Larkin Street | On the Boards

Larkin Street is one of FORMA’s newest active projects, and it defies easy categorization. Marmol Radziner designed the renovation; Ingrao Design is leading interiors. Together, the team is executing something more nuanced than a standard gut remodel—selective demolition paired with deliberate preservation. Some spaces have been opened up entirely. Others are being updated with a lighter touch. Finished rooms sit alongside stripped-back areas still in progress. The house is being renovated in pieces, and that’s by design.

The site compounds the challenge. The property commands expansive views over the Bay, but the lot is constrained and steeply sloped. FORMA is managing work across multiple zones at once, rear-yard landscape and hardscape, selective framing, and complex logistics through a partially intact home. Sequencing is everything here.

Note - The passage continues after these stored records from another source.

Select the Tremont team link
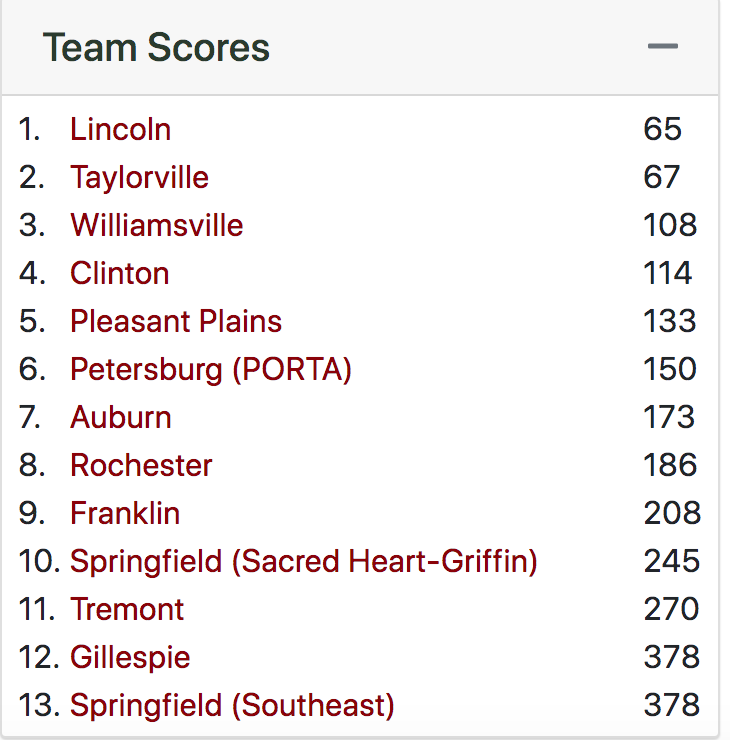The width and height of the screenshot is (730, 740). [x=127, y=609]
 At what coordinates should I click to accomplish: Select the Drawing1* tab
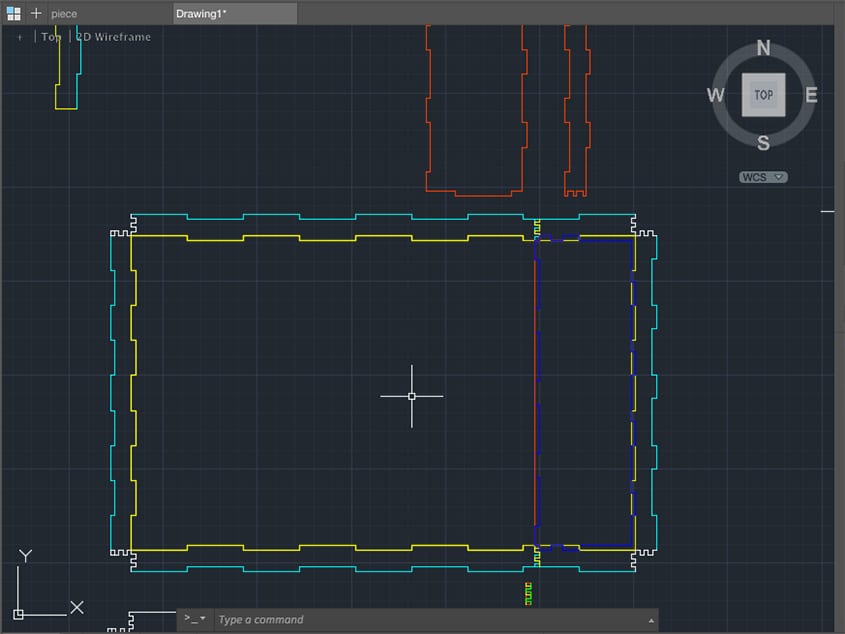(202, 14)
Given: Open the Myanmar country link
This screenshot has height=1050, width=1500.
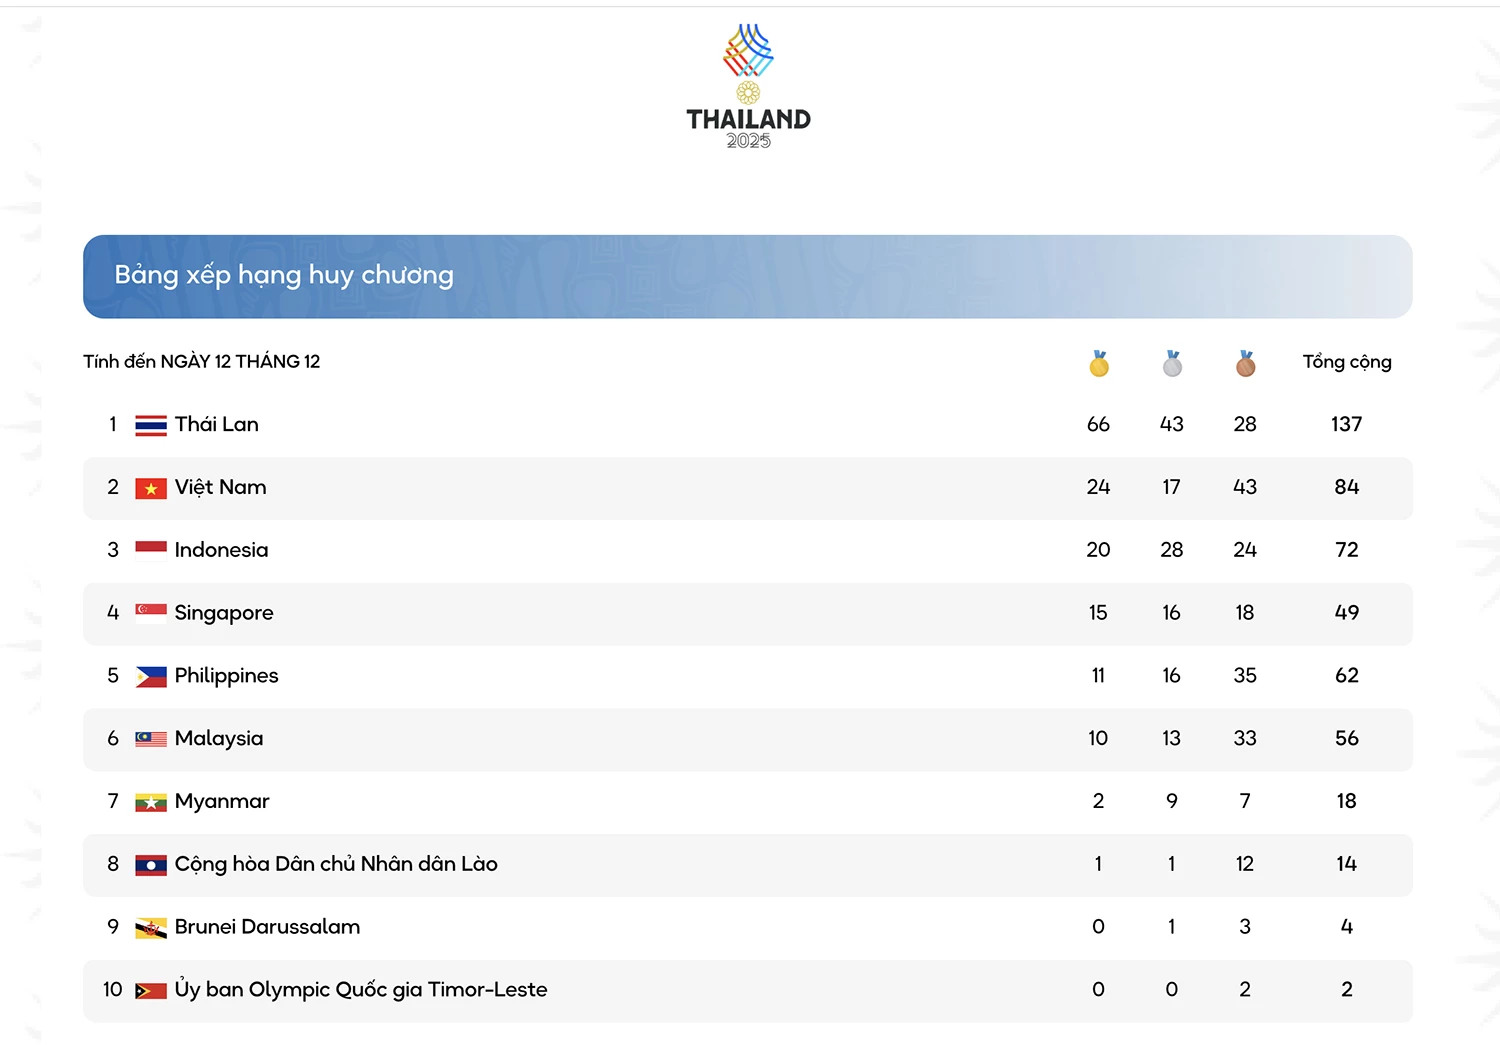Looking at the screenshot, I should click(x=221, y=801).
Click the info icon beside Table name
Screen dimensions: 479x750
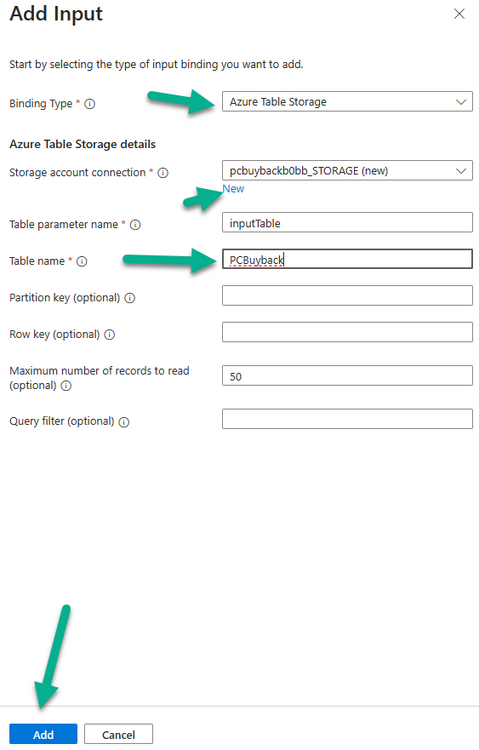pyautogui.click(x=82, y=261)
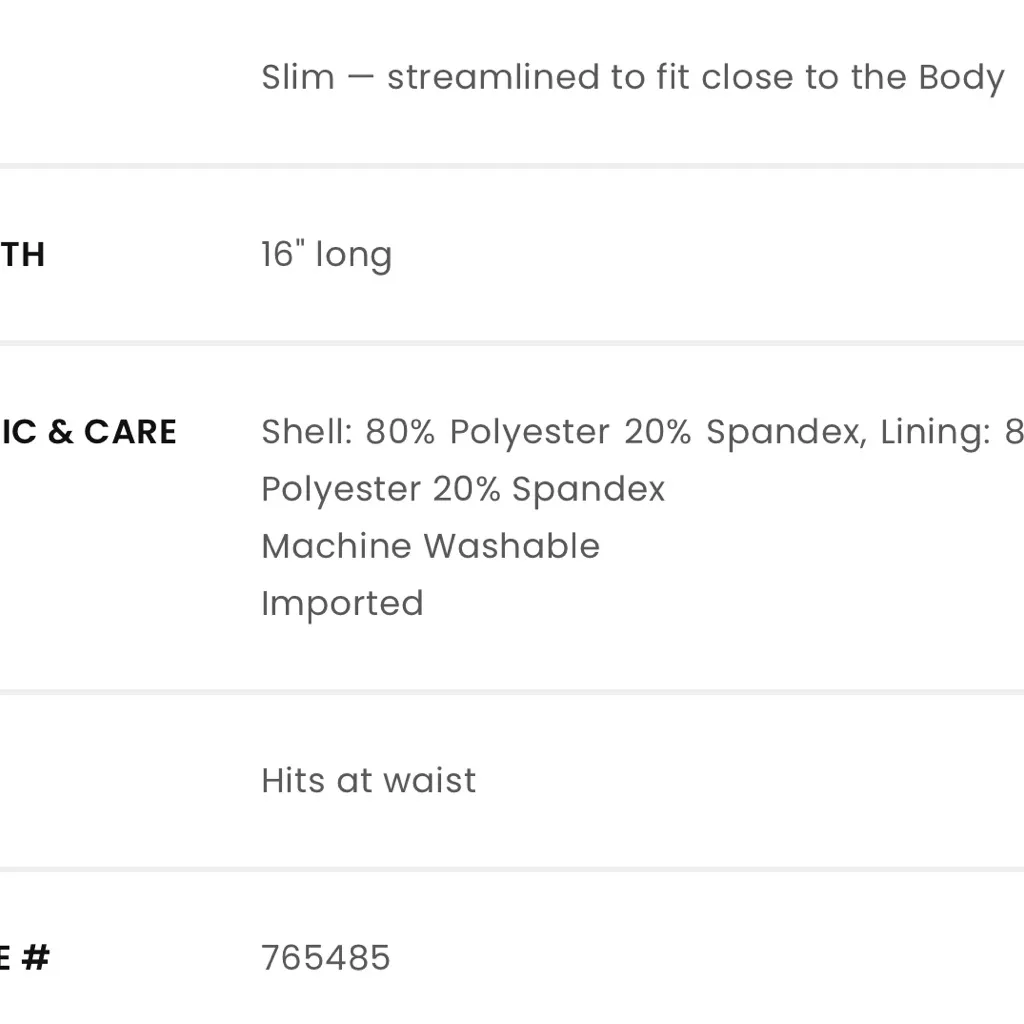Viewport: 1024px width, 1024px height.
Task: Select the word "Washable" in care details
Action: pos(511,546)
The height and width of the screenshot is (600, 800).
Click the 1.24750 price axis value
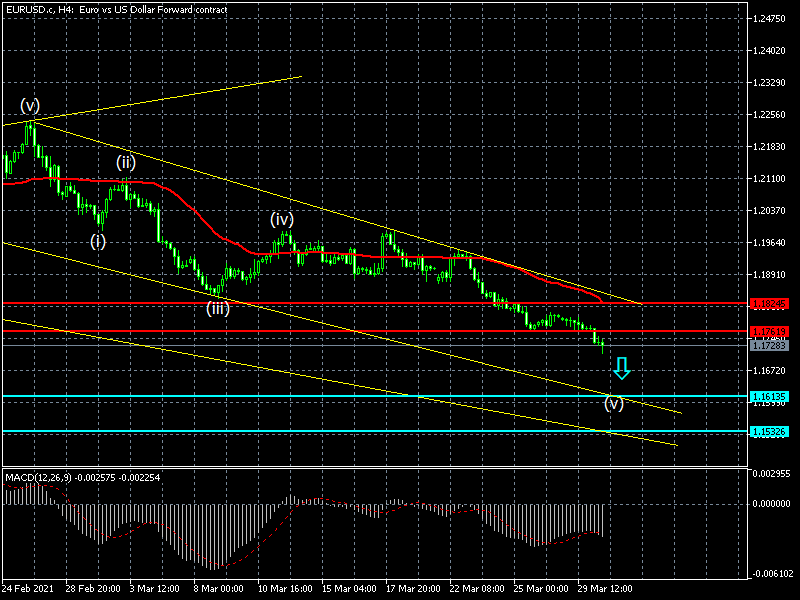click(x=773, y=19)
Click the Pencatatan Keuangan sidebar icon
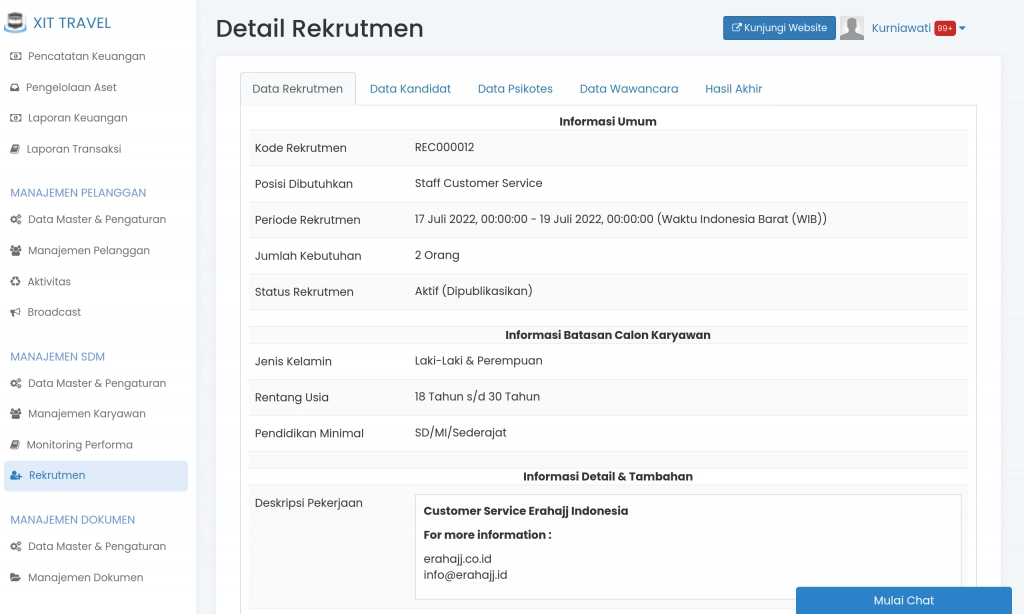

One detail captures the project’s ingenuity well: excavated material exits through the rear lot, not the front of the house. It’s the kind of solution that never makes it into finished photography, but it keeps the site moving without disrupting the work inside.

Larkin Street is early in the process. The approach, however, is already defined, precise, considered, and built around a site that demands nothing less.

Architect
Marmol Radziner

Interiors
Ingrao Design

Photography
Saul Estrada

Early renderings of the project

Selective demolition is paired with deliberate preservation. Some spaces have been opened up entirely. Others are being updated with a lighter touch.

Finished details wrapped and protected, work still active on every side. This is what phased renovation looks like in practice, Larkin Street advancing one carefully sequenced step at a time.

This is the Larkin Street approach in one image. Strip back what needs to go, preserve what doesn't, and let the work speak for itself. The Golden Gate Bridge doesn't hurt either.

The early stages at Larkin Street are about understanding the site before transforming it. A sloped, constrained lot with Bay views demands that kind of attention before anything else moves forward.

The excavated material exits through the rear lot—not the front of the house. A small detail that keeps the site moving and the interior work protected. This is the problem-solving that defines Larkin Street.